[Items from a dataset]
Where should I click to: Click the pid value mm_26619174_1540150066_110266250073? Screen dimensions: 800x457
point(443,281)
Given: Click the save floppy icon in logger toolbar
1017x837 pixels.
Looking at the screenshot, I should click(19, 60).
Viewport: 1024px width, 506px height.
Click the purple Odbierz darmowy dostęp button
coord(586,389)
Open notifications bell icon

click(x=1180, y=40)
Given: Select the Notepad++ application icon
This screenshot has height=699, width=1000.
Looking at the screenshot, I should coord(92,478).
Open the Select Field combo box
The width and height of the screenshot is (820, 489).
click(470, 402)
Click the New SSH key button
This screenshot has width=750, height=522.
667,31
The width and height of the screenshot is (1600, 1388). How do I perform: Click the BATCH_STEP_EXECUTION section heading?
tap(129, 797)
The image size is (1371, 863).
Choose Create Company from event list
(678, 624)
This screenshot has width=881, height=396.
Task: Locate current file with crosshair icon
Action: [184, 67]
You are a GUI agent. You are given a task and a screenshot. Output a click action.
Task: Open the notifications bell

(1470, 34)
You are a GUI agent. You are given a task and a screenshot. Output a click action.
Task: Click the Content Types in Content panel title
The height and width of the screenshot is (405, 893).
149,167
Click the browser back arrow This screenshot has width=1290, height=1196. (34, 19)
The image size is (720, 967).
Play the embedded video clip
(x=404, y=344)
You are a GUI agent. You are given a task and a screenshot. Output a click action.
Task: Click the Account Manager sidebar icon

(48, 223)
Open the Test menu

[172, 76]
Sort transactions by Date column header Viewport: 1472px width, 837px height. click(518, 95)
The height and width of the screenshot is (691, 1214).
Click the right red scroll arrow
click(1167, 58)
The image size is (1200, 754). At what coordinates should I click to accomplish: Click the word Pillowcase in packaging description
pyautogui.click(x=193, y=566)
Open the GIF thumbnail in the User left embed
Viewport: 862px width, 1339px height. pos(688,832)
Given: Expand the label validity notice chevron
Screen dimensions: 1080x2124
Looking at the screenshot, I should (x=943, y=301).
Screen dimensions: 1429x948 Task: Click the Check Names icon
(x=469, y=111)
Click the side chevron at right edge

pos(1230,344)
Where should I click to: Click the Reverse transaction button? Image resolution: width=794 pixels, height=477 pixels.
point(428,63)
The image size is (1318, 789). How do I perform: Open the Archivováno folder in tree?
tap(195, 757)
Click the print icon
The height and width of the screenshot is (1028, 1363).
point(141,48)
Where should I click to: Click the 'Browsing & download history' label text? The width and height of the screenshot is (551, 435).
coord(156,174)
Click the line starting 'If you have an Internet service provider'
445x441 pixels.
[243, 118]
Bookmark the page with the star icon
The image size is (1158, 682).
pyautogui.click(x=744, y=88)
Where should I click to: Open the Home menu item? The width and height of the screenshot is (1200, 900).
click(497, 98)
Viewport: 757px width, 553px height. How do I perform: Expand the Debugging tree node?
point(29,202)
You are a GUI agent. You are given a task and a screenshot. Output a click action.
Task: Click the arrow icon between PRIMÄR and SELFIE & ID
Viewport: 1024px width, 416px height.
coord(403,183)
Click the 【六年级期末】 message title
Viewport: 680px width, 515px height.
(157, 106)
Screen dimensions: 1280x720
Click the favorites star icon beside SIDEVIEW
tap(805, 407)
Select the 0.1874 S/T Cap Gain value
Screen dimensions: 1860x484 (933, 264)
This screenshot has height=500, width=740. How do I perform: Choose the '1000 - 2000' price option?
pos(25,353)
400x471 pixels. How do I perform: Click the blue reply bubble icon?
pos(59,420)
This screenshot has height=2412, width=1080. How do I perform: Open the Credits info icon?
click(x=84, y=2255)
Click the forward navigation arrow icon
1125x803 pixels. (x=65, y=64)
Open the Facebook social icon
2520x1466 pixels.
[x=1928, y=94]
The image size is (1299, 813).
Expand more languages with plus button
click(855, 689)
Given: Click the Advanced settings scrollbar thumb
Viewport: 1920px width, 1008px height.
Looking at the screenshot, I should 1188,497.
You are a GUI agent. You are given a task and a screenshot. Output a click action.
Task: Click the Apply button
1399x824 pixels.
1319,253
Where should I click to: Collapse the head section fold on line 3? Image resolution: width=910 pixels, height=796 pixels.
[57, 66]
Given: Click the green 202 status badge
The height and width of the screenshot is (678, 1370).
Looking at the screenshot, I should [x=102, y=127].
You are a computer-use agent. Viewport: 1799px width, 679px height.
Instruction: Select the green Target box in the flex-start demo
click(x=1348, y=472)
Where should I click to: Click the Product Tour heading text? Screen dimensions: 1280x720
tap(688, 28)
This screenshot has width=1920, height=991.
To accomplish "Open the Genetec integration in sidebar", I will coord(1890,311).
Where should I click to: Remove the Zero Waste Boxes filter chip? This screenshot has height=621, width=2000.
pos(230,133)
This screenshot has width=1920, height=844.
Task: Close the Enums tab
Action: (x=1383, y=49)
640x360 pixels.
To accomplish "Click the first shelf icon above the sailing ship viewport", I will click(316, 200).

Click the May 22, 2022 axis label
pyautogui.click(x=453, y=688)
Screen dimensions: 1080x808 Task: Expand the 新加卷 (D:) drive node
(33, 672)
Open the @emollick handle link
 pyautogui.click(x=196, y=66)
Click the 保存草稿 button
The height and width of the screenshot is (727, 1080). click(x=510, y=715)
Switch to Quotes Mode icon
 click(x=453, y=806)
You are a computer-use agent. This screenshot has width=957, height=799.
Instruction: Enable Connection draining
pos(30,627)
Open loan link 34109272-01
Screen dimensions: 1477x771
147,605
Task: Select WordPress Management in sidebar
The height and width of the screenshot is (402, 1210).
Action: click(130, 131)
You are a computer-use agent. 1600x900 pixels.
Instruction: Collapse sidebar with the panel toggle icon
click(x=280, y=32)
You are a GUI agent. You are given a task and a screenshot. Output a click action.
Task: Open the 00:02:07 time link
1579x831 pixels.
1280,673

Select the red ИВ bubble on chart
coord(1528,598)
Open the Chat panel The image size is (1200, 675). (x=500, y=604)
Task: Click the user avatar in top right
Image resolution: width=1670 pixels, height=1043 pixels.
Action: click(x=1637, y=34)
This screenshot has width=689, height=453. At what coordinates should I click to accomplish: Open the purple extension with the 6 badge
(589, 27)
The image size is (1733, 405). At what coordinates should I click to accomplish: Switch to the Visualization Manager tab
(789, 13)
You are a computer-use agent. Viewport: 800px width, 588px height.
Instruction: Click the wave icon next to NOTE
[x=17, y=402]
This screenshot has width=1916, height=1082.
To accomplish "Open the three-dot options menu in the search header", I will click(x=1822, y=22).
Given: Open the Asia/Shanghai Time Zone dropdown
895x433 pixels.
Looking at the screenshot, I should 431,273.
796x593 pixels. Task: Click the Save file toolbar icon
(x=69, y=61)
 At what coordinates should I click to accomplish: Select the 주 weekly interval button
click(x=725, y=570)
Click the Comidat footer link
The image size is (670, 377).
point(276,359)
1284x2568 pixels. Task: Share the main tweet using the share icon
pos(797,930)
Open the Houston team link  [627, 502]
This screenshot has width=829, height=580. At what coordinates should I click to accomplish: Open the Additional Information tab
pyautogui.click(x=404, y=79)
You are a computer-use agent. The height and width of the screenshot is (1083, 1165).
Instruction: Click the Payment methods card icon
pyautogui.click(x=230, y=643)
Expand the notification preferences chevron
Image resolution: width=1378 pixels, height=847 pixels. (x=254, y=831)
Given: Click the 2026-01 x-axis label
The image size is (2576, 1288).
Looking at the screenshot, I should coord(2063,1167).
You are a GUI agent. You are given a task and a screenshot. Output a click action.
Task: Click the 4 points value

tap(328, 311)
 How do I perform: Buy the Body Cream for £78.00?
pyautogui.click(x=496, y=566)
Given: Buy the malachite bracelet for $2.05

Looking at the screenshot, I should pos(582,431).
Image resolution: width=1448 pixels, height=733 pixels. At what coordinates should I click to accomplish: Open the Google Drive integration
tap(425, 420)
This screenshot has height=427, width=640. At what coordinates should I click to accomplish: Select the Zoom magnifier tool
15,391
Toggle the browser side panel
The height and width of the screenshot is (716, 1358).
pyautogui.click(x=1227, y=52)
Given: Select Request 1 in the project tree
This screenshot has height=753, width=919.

* [Prompt]: Your answer should be one number, the count of lines in the entries holding the string "will".

* [Response box]: 3